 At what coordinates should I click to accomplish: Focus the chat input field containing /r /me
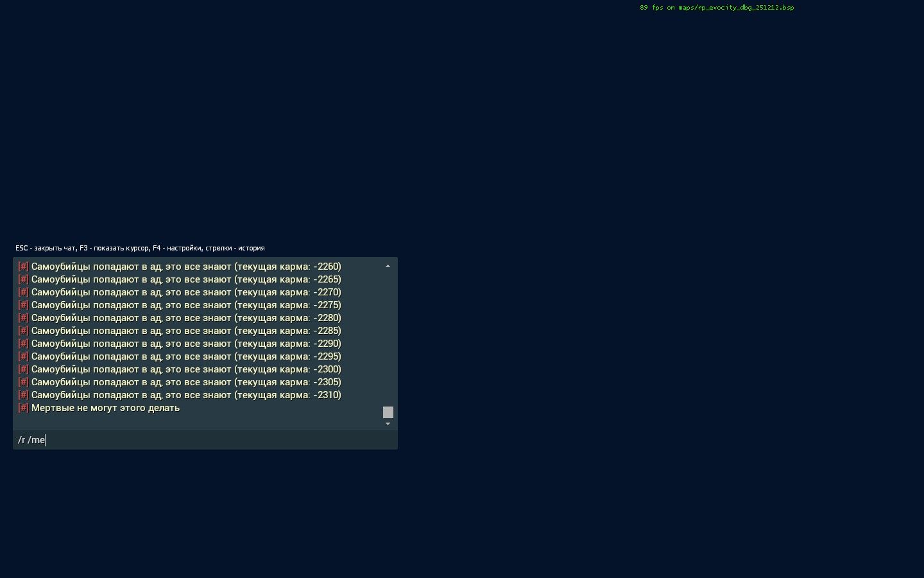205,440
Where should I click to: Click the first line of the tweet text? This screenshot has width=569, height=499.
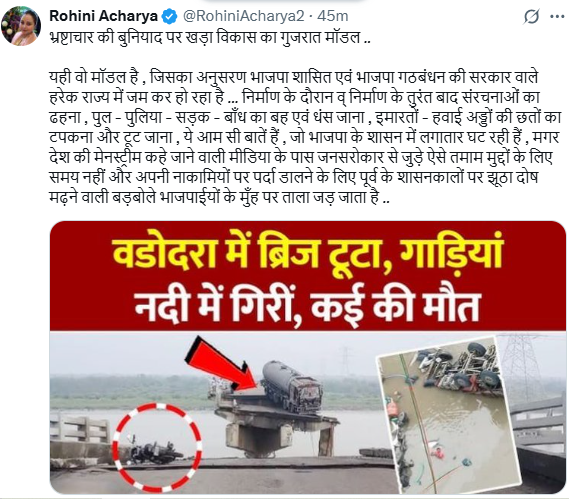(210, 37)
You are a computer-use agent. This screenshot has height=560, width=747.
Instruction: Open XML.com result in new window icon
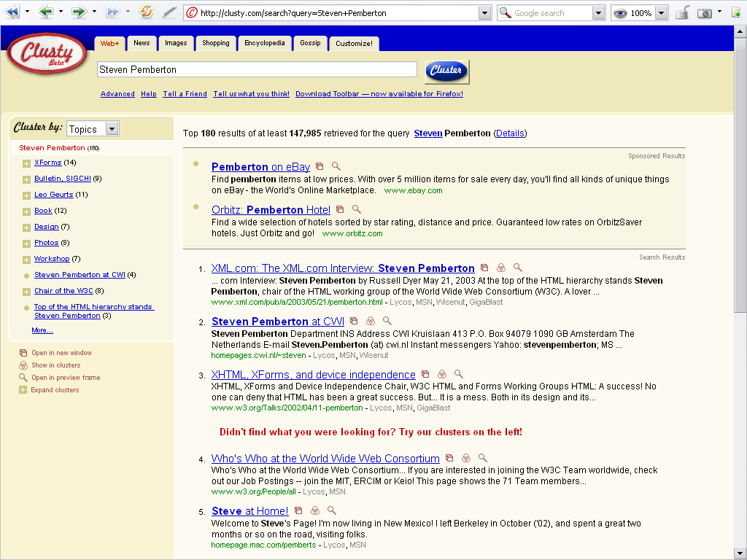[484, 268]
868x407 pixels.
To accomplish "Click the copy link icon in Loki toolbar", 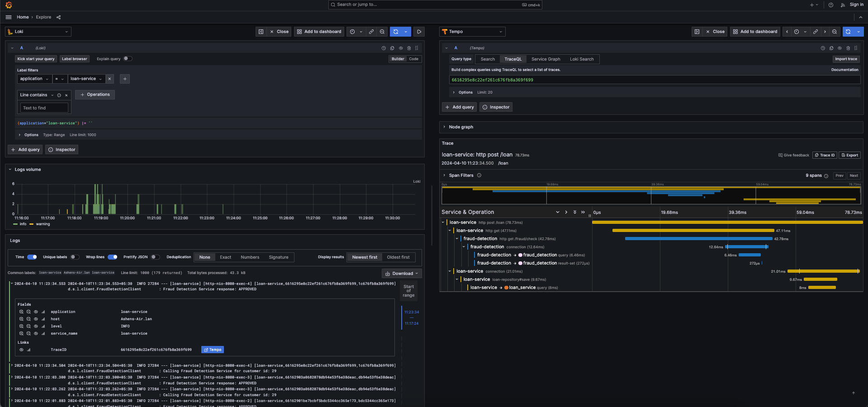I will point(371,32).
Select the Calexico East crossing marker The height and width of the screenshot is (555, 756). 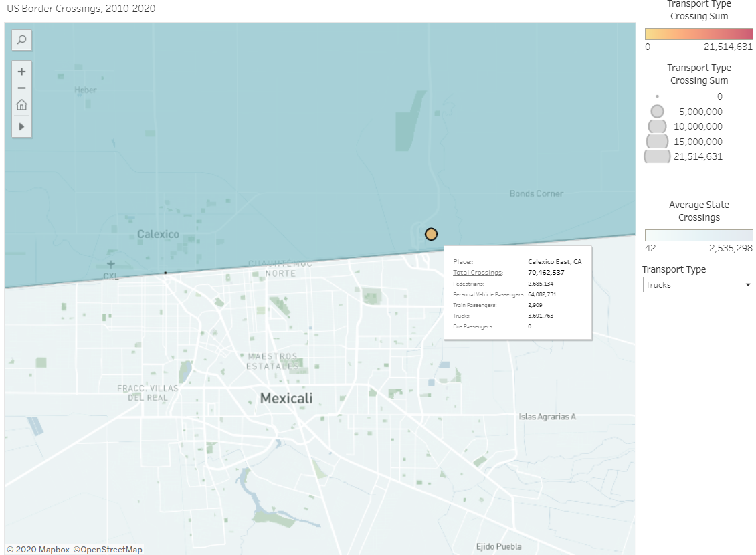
=====
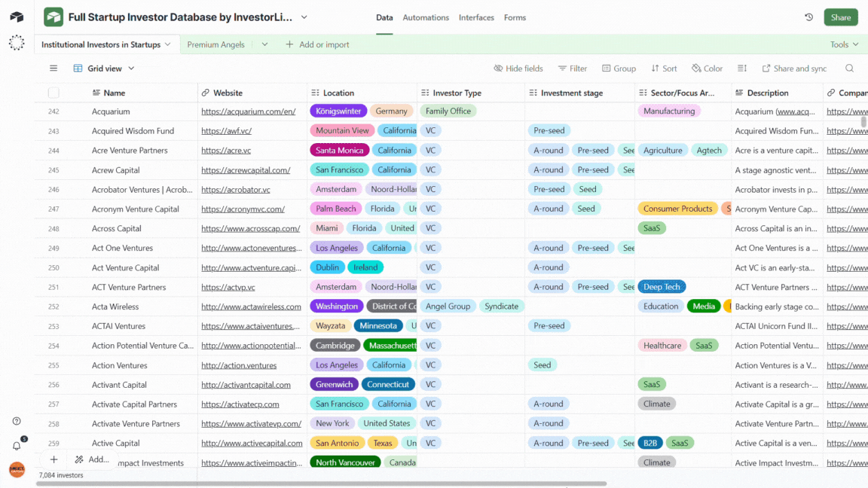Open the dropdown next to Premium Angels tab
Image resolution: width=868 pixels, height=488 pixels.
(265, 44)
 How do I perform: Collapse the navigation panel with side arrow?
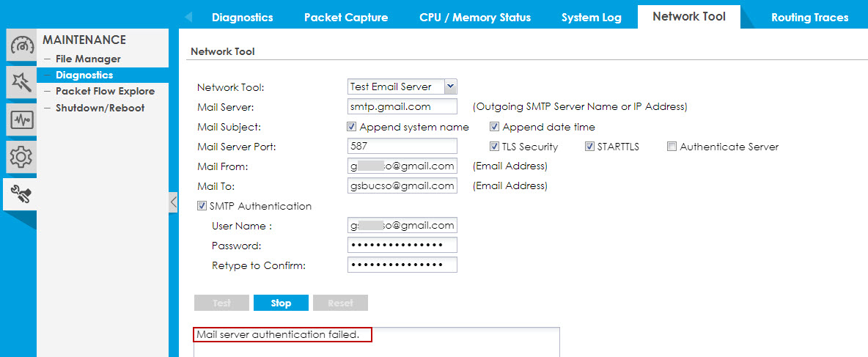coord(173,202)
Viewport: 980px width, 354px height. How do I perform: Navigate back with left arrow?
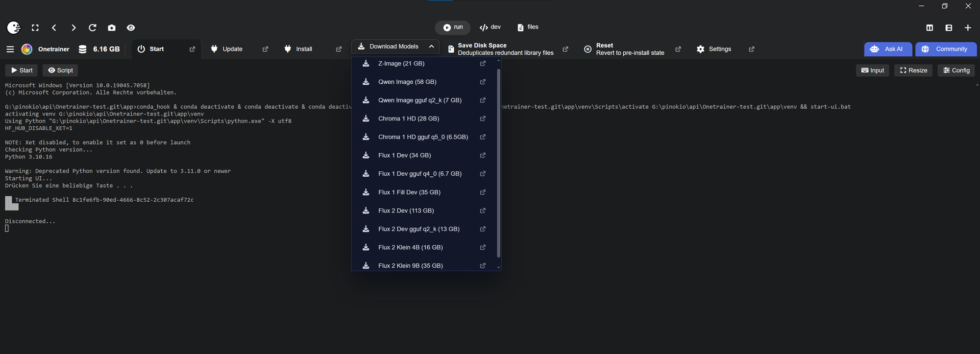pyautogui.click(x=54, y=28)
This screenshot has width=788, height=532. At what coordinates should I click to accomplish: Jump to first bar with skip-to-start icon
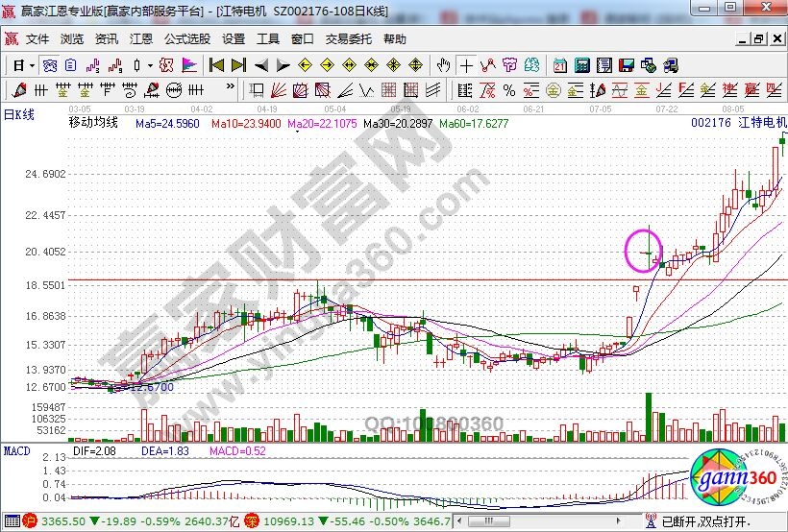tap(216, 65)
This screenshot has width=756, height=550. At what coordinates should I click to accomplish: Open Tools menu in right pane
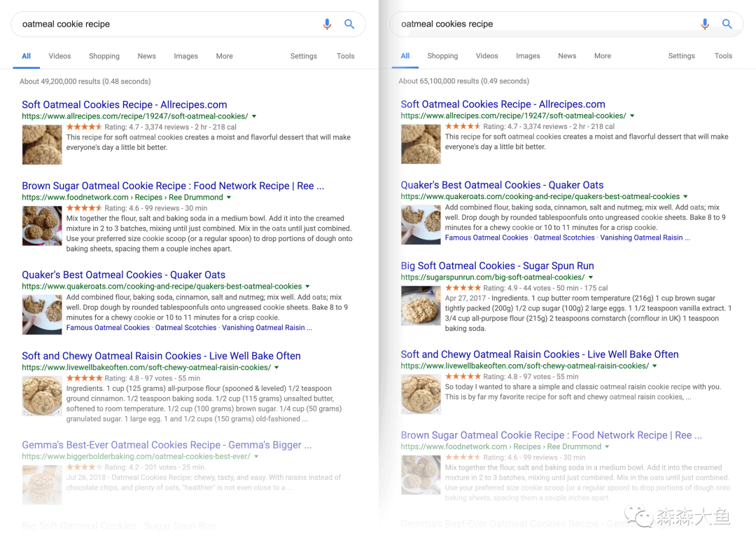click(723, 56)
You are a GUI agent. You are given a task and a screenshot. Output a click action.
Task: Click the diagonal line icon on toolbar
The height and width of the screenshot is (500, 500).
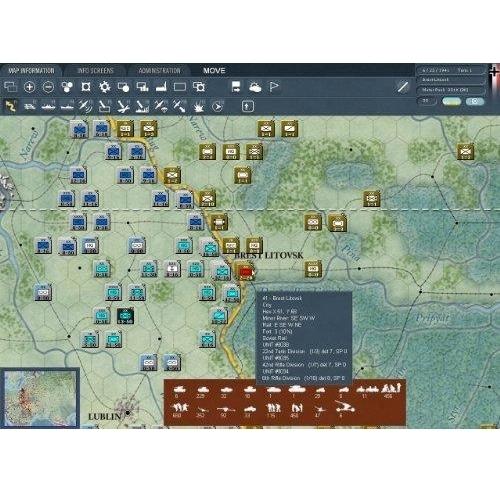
=====
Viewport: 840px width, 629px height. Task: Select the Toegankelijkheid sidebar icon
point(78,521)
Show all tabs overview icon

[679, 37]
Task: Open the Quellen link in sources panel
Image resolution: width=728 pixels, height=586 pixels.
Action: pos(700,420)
=====
Every line above in which the word "agent" occurs is to be copied.

Response to this exercise:
You are a computer-use agent. This screenshot has height=560, width=747.
You are a GUI agent. You are given a task and a screenshot. Output a click action.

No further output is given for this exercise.